We compared changes in nocturia and sleep related parameters between the anticholinergic solifenacin and placebo in patients with overactive bladder associated with nocturia. We performed subgroup analysis of data from a randomized, controlled trial of solifenacin (5 or 10 mg) in Japan. Men and women 20 years old or older with overactive bladder were eligible for study participation. Patients who voided at least once during the night at baseline and who completed efficacy and quality of life assessment at baseline and 12 weeks (treatment end) were included in analysis. We compared placebo with the posttreatment change in nocturia and daytime frequency, volume voided per micturition, sleeping time, hours of undisturbed sleep and sleep related quality of life. Subgroup analysis included 962 patients. Solifenacin 10 mg significantly decreased nocturia episodes by 0.46 episodes (p = 0.0449).

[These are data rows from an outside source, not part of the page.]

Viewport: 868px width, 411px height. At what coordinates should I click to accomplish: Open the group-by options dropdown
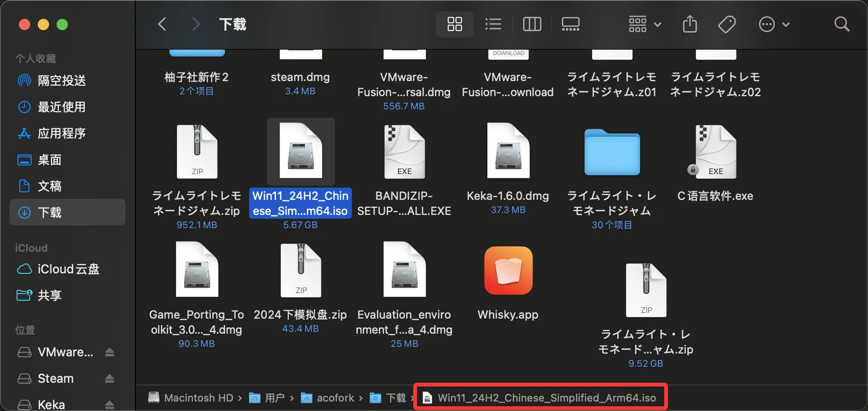[x=644, y=24]
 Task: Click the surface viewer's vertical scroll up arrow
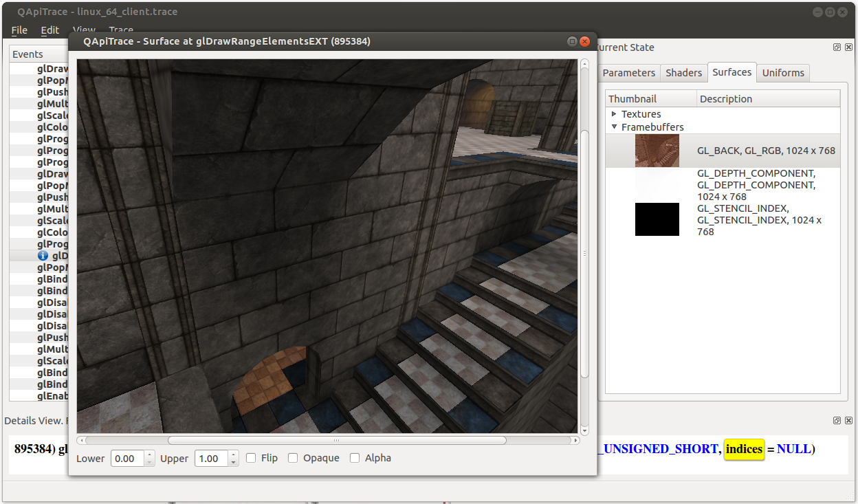tap(584, 64)
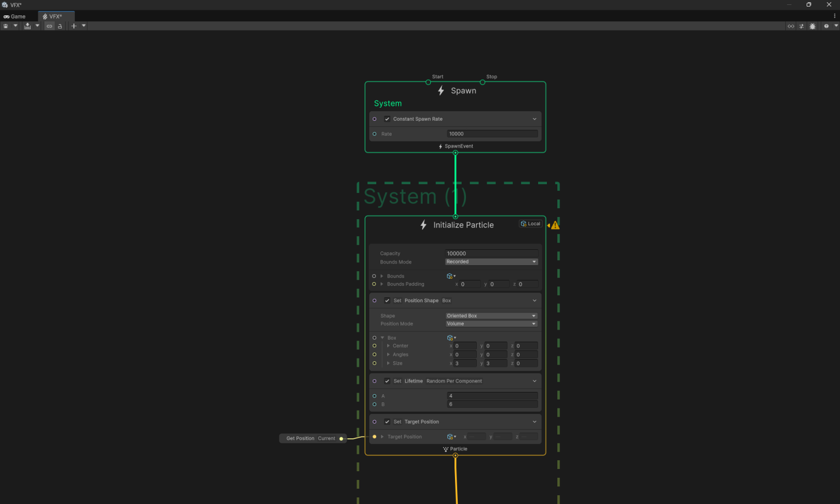The image size is (840, 504).
Task: Click the Local button on Initialize Particle
Action: (530, 223)
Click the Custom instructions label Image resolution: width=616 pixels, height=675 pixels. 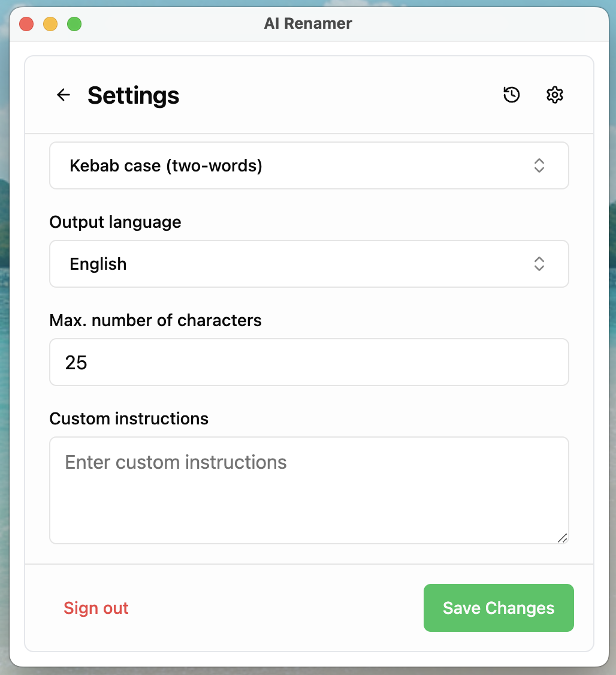point(129,418)
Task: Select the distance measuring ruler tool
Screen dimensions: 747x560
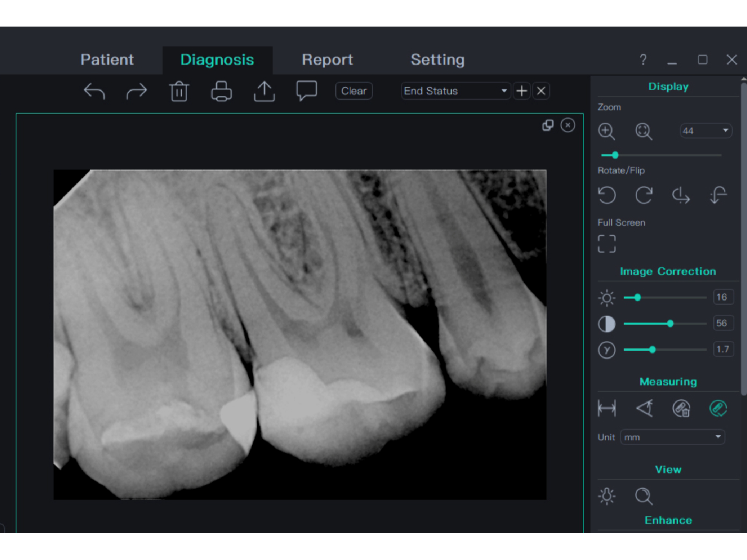Action: (607, 408)
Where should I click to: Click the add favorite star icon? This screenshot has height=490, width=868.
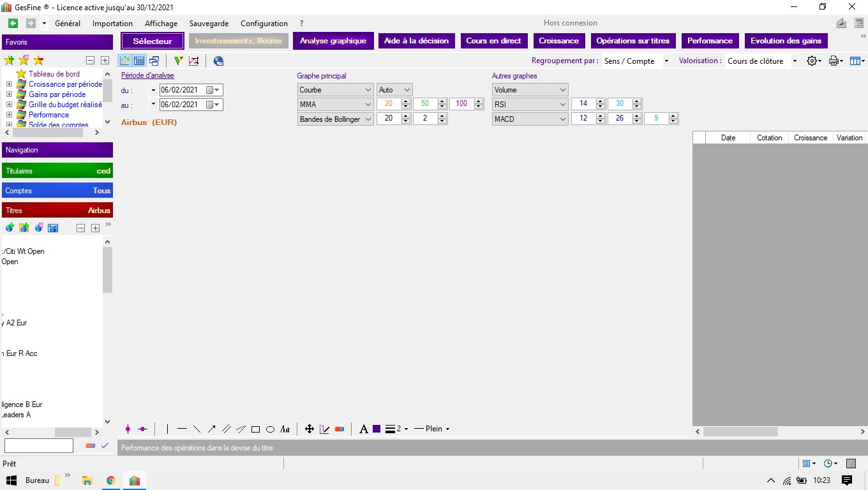coord(9,61)
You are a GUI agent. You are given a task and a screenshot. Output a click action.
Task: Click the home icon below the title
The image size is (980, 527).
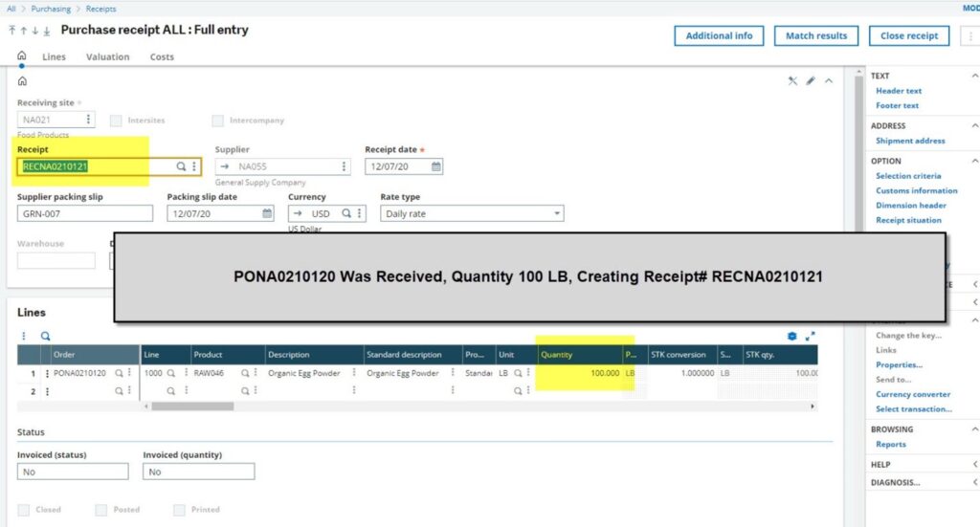22,56
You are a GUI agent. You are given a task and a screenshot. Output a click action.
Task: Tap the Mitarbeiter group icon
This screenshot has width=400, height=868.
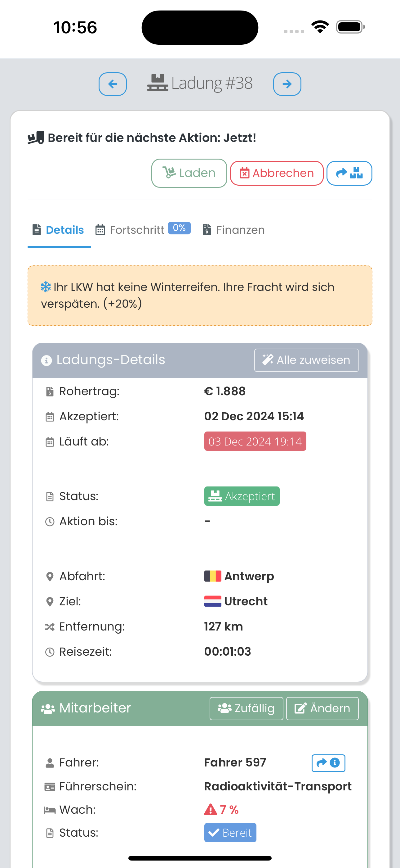48,709
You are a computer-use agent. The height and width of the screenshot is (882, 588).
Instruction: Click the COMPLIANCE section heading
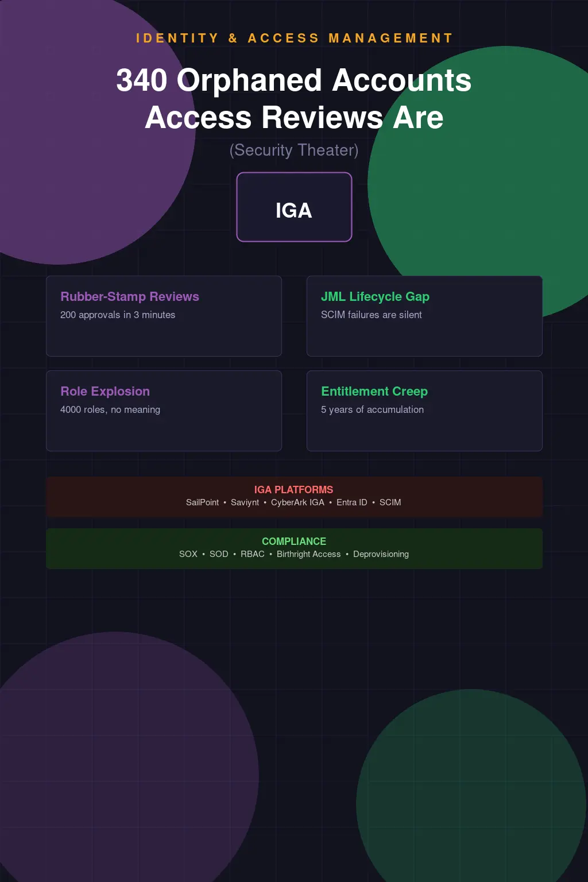[x=294, y=541]
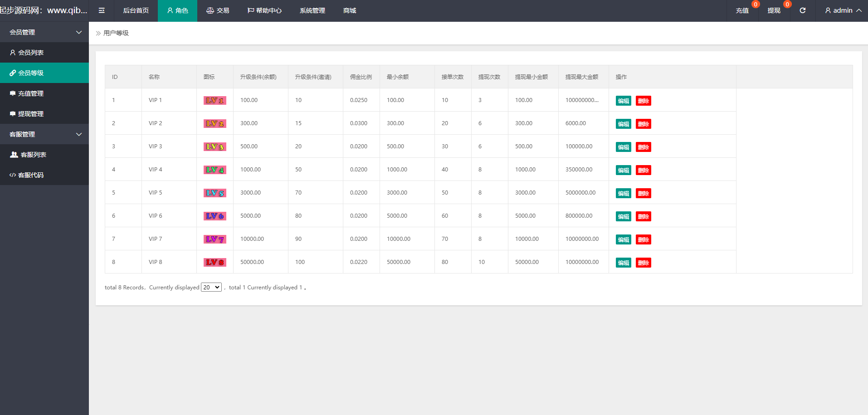Click the 商城 mall top menu item
This screenshot has height=415, width=868.
coord(350,10)
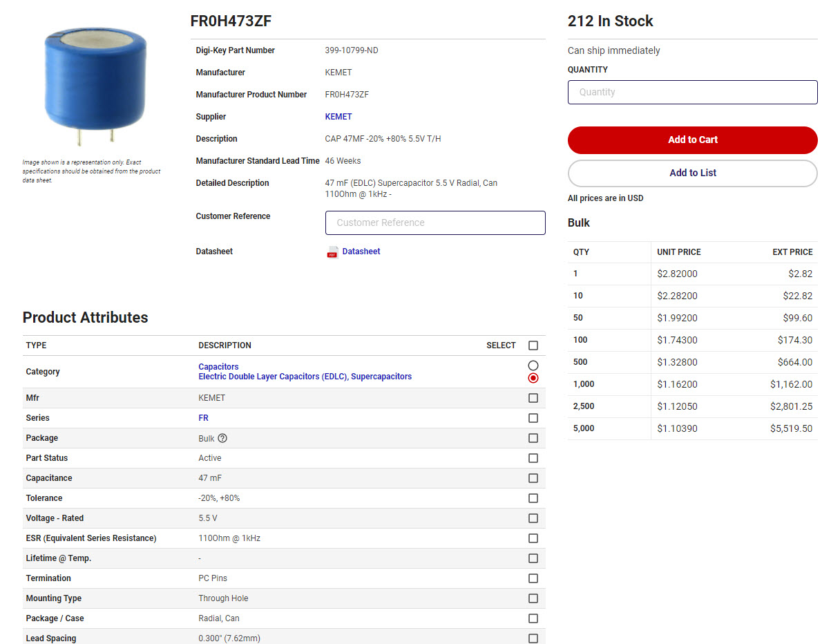The image size is (831, 644).
Task: Check the Voltage - Rated 5.5 V box
Action: [533, 518]
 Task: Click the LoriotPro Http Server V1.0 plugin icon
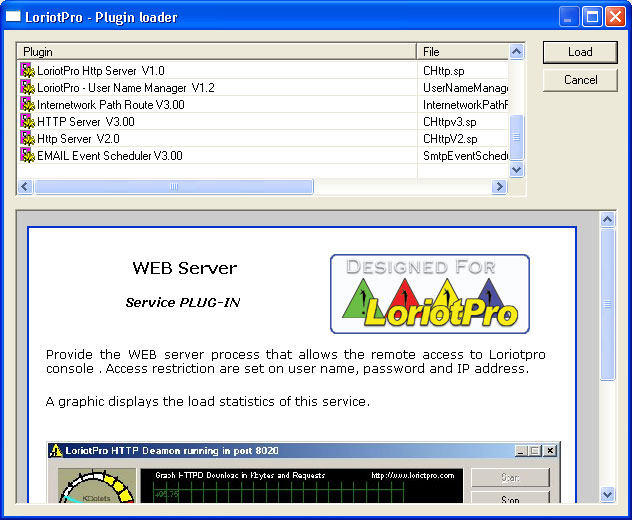pos(27,71)
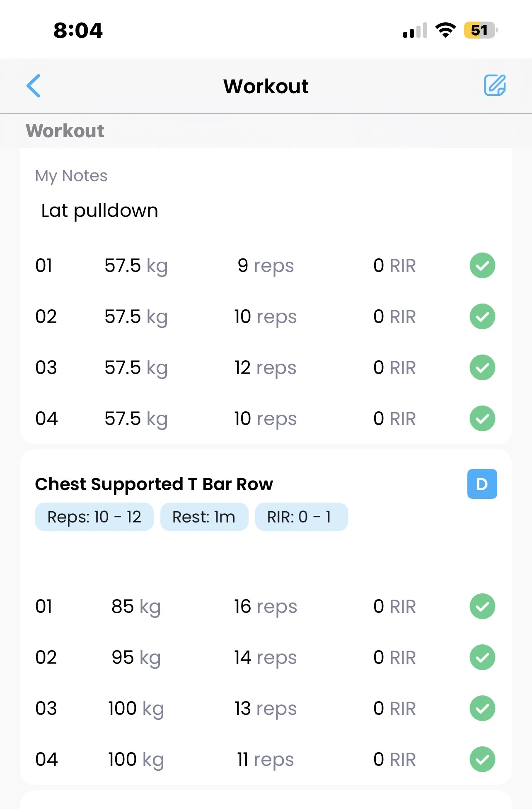Viewport: 532px width, 809px height.
Task: Toggle T Bar Row 13 reps set checkmark
Action: [x=482, y=708]
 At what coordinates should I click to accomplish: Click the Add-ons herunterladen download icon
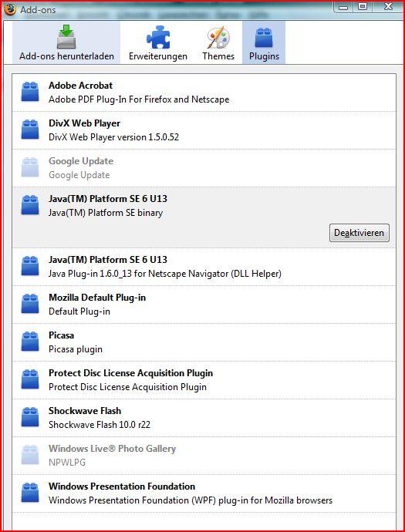coord(66,37)
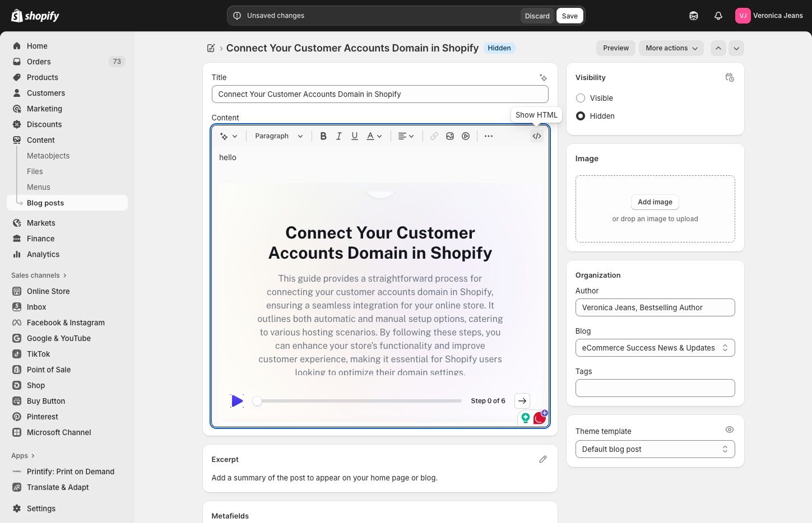Screen dimensions: 812x523
Task: Go to Analytics in sidebar menu
Action: click(x=43, y=254)
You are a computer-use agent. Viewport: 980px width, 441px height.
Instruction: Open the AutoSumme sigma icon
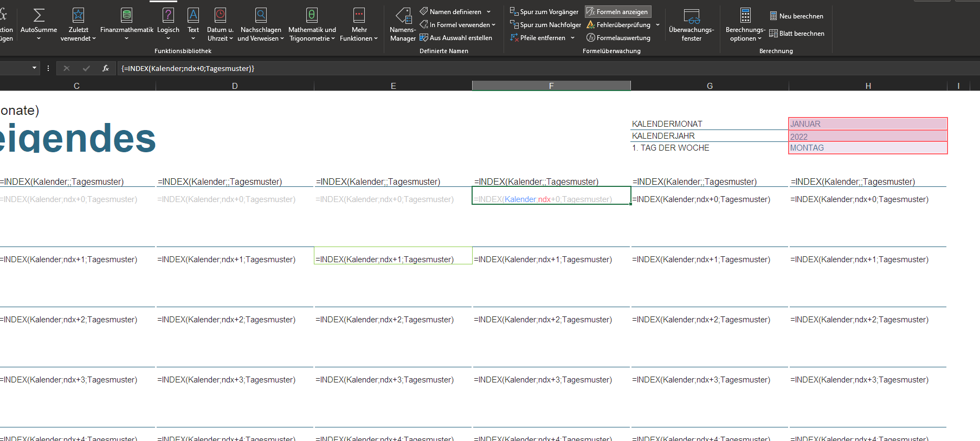coord(38,16)
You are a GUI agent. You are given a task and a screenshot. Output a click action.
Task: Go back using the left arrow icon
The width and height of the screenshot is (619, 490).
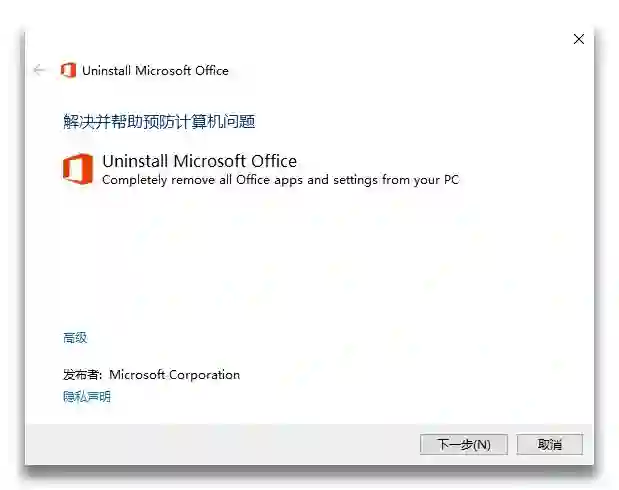(39, 70)
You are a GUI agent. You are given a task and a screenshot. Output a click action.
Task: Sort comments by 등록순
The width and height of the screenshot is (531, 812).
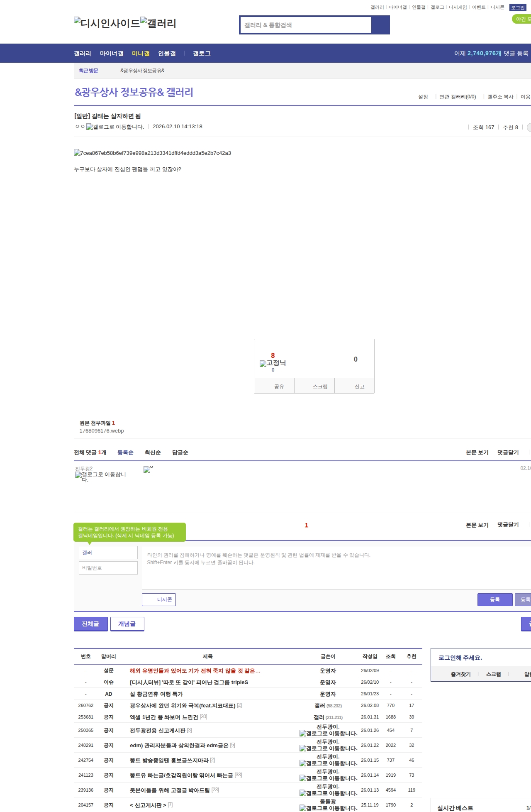coord(125,452)
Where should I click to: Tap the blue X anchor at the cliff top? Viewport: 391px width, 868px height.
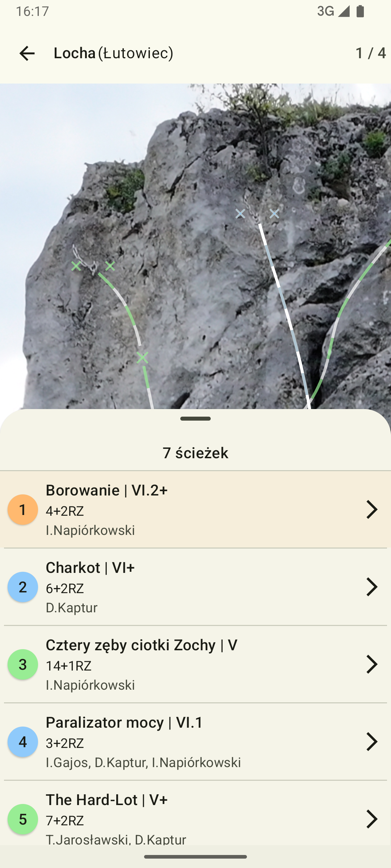240,214
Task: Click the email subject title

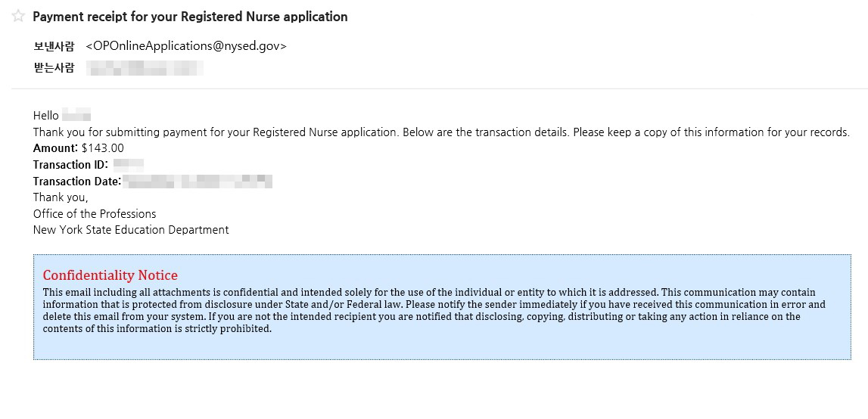Action: tap(190, 17)
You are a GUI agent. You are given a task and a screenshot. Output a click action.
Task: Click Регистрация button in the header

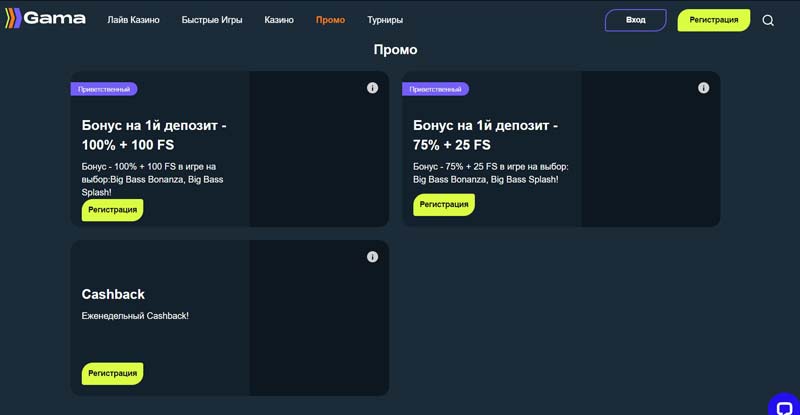click(x=713, y=20)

Solifenacin 5 and 10 mg significantly increased nighttime volume voided per micturition by 30 and 41 ml (p = 0.0033 and <0.0001, respectively). Compared with placebo (33 minutes) the hours of undisturbed sleep significantly increased by 59 and 60 minutes (p = 0.0196 and 0.0195) in patients with solifenacin 5 and 10 mg, respectively. Significant improvement was observed in sleep related quality of life for solifenacin 5 and 10 mg (each p <0.001). Results must be interpreted with caution due to the exploratory nature of this analysis. Solifenacin 10 mg decreases nocturia episodes. Solifenacin 5 and 10 mg increases nighttime volume voided per micturition and may improve quality of sleep and sleep related quality of life in patients with overactive bladder.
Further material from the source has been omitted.